En revanche, sur macOS, le fichier .dmg n’est pas encore signé ni notarié, ce qui provoque des avertissements de Gatekeeper au premier lancement. La publication sur Flathub est encore attendue et pour l’instant il faut installer le fichier .flatpak directement. AppImage n’est pas encore intégré dans le catalogue d’AppImageLauncher. Enfin, la distribution sur Linux varie : Arch Linux propose déjà aMule 1:3.0.0-1 dans le dépôt Extra, alors que Debian maintient encore la version 2.3.3-4.1 comme version principale dans stable/testing/unstable.
Points à retenir
- aMule 3.0.0 représente une mise à jour significative après deux ans d’absence.
- Des améliorations de performances notables avec des vitesses de téléchargement qui peuvent atteindre jusqu’à 381x.
- Une restructuration de la gestion des transferts pour une meilleure efficacité.
- Des optimisations pour les utilisateurs avec de grandes bibliothèques de fichiers.

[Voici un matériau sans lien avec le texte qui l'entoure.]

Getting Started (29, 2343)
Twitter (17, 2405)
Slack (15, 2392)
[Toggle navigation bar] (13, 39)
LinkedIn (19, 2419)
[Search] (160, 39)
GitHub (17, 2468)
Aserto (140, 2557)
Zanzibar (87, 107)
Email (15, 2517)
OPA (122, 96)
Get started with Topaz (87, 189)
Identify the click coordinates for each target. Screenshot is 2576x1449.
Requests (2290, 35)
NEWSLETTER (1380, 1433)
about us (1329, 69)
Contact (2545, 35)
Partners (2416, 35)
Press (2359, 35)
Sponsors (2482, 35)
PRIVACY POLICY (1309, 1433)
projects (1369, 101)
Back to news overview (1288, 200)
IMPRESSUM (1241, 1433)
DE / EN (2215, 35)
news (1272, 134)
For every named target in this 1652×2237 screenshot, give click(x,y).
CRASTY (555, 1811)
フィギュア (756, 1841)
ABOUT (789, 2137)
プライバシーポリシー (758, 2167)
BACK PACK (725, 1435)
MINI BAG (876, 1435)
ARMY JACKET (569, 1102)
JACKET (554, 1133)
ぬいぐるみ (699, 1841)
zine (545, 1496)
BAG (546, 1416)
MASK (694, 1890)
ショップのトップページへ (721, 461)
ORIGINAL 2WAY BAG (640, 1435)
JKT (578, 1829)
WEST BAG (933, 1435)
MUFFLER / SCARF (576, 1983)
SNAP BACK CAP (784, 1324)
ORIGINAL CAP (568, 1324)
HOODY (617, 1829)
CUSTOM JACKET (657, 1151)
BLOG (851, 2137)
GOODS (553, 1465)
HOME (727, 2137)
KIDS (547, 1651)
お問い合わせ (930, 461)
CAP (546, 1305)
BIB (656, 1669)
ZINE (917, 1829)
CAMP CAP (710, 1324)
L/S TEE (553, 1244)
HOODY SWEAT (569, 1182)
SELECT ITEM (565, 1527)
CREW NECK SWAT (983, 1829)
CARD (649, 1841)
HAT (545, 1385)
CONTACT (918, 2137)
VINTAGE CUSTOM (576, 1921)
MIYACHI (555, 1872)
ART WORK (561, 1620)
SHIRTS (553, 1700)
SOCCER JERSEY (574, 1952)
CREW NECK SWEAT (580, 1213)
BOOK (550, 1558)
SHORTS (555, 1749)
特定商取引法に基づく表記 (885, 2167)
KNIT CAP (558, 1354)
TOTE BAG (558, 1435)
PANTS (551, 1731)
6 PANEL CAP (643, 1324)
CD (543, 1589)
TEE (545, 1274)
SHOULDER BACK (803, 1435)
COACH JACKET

- Adoption de nouvelles technologies de compilation et distribution de binaires natifs.
Cette mise à jour d’aMule soulève des questions sur l’évolution des clients P2P à l’heure où les besoins de bande passante augmentent. Pourra-t-elle répondre aux attentes des utilisateurs face à une concurrence croissante ? J’invite chacun à explorer cette nouvelle version et à partager son expérience, car il est essentiel de demeurer critiques et curieux dans un monde en constante mutation.